_Task_
Tell me how many lines in the entries below contain the word "agent"; reply with the number and nothing else.

_Excerpted records_
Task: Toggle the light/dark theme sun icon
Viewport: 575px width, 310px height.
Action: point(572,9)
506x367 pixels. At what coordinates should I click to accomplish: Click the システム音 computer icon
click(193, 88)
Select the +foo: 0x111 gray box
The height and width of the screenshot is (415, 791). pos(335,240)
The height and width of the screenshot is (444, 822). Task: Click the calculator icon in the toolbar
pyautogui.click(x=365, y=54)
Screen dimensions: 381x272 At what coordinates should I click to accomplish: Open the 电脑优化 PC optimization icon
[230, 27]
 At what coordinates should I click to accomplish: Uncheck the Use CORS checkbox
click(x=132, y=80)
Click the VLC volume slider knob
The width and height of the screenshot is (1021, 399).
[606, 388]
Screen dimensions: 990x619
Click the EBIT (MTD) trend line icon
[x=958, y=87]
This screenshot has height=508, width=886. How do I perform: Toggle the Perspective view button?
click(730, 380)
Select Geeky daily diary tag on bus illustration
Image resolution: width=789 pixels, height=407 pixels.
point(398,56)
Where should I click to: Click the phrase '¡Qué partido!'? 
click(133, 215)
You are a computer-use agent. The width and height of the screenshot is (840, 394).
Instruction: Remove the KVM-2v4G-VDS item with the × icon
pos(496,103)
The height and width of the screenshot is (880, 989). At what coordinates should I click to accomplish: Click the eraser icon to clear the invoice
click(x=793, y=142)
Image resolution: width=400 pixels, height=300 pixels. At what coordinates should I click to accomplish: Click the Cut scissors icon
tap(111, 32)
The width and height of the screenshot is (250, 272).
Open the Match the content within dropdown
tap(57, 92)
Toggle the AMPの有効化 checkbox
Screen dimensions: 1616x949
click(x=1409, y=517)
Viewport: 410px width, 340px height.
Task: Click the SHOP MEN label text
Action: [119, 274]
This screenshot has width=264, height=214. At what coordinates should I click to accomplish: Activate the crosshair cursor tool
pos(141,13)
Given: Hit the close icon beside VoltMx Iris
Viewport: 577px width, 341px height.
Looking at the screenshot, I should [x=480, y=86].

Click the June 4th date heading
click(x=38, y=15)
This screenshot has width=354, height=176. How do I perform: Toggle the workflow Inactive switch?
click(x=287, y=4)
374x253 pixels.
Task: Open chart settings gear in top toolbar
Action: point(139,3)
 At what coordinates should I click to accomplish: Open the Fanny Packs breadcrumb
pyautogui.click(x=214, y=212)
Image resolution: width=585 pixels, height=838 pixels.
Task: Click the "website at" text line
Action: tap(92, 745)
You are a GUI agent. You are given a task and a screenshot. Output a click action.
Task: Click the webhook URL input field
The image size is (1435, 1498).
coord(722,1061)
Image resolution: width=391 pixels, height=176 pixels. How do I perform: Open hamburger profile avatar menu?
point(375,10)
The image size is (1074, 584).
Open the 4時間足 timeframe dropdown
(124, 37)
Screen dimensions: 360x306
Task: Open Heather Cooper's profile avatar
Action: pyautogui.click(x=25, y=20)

_Output for this exercise_
2